问题
I have a csv file where column names include spaces and special characters.
fread
imports them with quotes - but how can I change this behaviour? One reason is that I have column names starting with a space and I don't know how to handle them.
Any pointers would be helpful.
Edit: An example.
> packageVersion("data.table")
[1] ‘1.8.8’
p2p <- fread("p2p.csv", header = TRUE, stringsAsFactors=FALSE)
> head(p2p[,list(Principal remaining)])
Error: unexpected symbol in "head(p2p[,list(Principal remaining"

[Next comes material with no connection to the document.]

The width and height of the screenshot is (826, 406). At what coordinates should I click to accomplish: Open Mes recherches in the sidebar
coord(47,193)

> head(p2p[,list("Principal remaining")])
V1
1: Principal remaining
> head(p2p[,list(c("Principal remaining"))])
V1
1: Principal remaining
What I was expecting/want is of course, what a column name without spaces yields:
> head(p2p[,list(Principal)])
Principal
1: 1000
2: 1000
3: 1000
4: 2000
5: 1000
6: 4130
回答1:
It should be rather difficult to get a leading space in a column name. Should not happen by "casual coding". On the other hand I don't see very much error checking in the fread
code, so maybe until this undesirable behavior is fixed, (or the feature request refused), you can do something like this:
setnames(DT, make.names(colnames(DT)))
If on the other hand you are bothered by the fact that colnames(DT)

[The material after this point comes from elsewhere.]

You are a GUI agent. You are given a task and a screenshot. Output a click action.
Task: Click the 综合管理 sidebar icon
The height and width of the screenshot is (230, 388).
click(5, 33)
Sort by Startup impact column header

will display the column names with quotes then just "get over it." That's how the interactive console will display any character value.
If you have a data item in a character column that looks like " ttt"

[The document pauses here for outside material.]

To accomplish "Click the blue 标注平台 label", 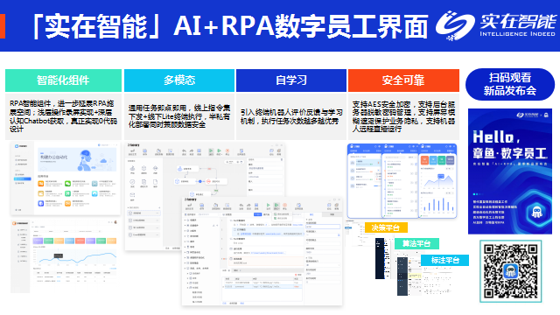I will [445, 260].

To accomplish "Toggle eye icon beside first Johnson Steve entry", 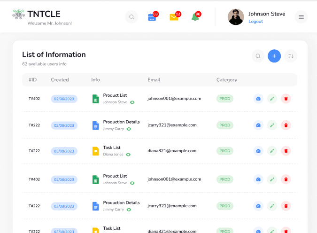I will tap(132, 102).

in the original, then it's going to have leading spaces when imported, and you need to process it with colnames(dfrm) <- sub("^\\s+", "", colnames(dfrm))
or one of the several trim
functions in various packages (such as 'gdata')
回答2:
A little bit modified BondedDust version, because setnames function is not used with <- sign:
setnames(DT, make.names(colnames(DT))
回答3:
You can use argument check.names=T in fread function of data.table
p2p <- fread("p2p.csv", header = TRUE, stringsAsFactors=FALSE, check.names=T)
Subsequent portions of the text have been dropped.